At the same time, because of the presence of methyl groups in the molecule, methyl groups can undergo oxidation and other reactions under specific conditions. The conjugated structure of the compound also affects its chemical activity and spectral properties. This conjugated system may cause it to have unique absorption in the ultraviolet-visible spectral region, providing assistance for its analysis and identification. In addition, it can be used as a key intermediate in the field of organic synthesis to build more complex organic molecular structures through a series of reactions.

I look at your question, but I am inquiring about the price range of ethyl 2,5-dimethylpyrrole-3-carboxylate in the market. However, the price of this compound is difficult to determine, because many factors can control it.
First, purity is the key. If the purity is extremely high and nearly flawless, such as more than 99%, its price will be high. The preparation of high purity requires exquisite craftsmanship and complicated processes, which consume huge manpower, material resources and financial resources. If the purity is slightly lower, between 90% and 95%, the price will drop. Due to slightly more impurities, it may affect its effect on specific reactions or applications.
Second, the purchase quantity also has an impact. If it is a small quantity, such as the need for laboratory research, a few grams to tens of grams, the supplier may have a higher unit price due to cost considerations such as packaging and transportation. If it is purchased in bulk, up to kilograms or even tons, the unit cost will be reduced based on economies of scale, and the price will also drop significantly.
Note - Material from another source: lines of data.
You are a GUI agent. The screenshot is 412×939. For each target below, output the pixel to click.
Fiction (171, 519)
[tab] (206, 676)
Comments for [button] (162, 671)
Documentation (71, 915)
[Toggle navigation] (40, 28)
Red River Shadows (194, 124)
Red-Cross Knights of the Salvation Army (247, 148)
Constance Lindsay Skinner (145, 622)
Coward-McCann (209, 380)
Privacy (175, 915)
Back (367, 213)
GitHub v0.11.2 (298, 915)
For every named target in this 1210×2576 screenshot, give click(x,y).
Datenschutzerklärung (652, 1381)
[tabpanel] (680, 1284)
Third, the market supply and demand relationship should not be underestimated. If the demand for this product is strong and the supply is limited, it is like a rare treasure, and the price will rise. On the contrary, if the supply exceeds the demand, the merchant may reduce the price in order to sell the inventory.
Fourth, the pricing of different suppliers is also different. Well-known large factories are famous for their quality and reputation, and their product prices may be high. And some emerging or small suppliers may be more affordable in order to compete for market share.
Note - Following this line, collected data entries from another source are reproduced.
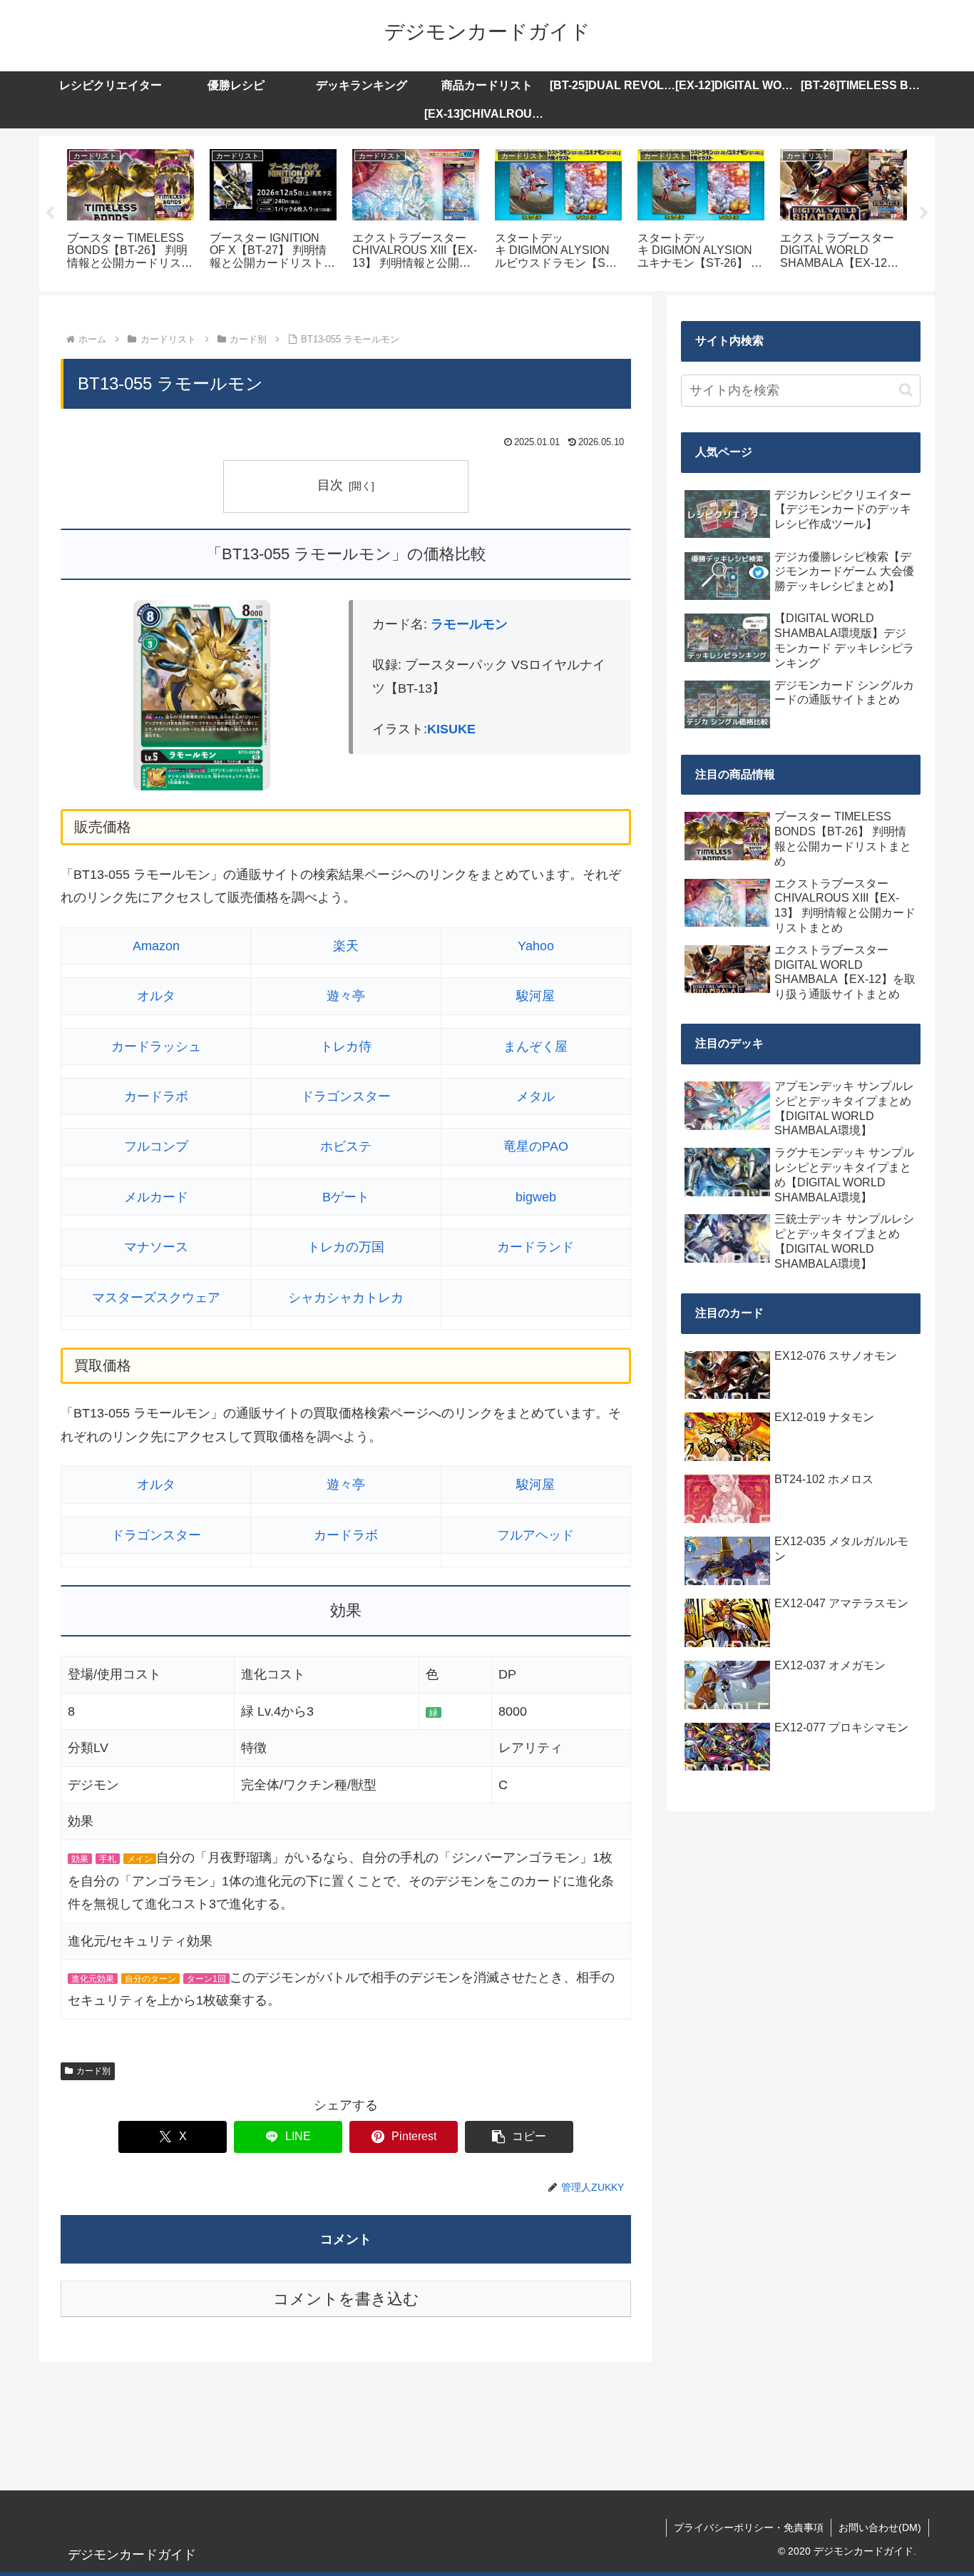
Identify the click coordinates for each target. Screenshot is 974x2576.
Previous (50, 213)
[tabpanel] (130, 211)
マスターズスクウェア (156, 1297)
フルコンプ (156, 1146)
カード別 (93, 2071)
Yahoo (536, 946)
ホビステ (345, 1146)
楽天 (346, 946)
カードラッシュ (156, 1046)
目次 (330, 485)
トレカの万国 (345, 1247)
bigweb (536, 1197)
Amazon (156, 946)
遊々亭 (346, 996)
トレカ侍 (345, 1046)
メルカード (156, 1197)
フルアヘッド (535, 1535)
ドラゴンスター (346, 1096)
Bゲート (345, 1197)
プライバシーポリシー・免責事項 (749, 2527)
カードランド (535, 1247)
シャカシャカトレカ (346, 1297)
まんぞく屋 (535, 1046)
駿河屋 (535, 996)
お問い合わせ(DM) (880, 2527)
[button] (519, 2137)
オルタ (156, 996)
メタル (535, 1096)
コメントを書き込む (346, 2299)
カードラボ (156, 1096)
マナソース (156, 1247)
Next (924, 213)
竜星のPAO (535, 1146)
In summary, under common market conditions, the price per gram of ethyl 2,5-dimethylpyrrole-3-carboxylate with small quantities and high purity (about 98%) may range from tens to hundreds of yuan. If purchased in large quantities and with moderate purity (about 95%), the price per kilogram may range from several thousand yuan. However, this is only a rough estimate, and the actual price can only be determined by consulting the supplier in detail.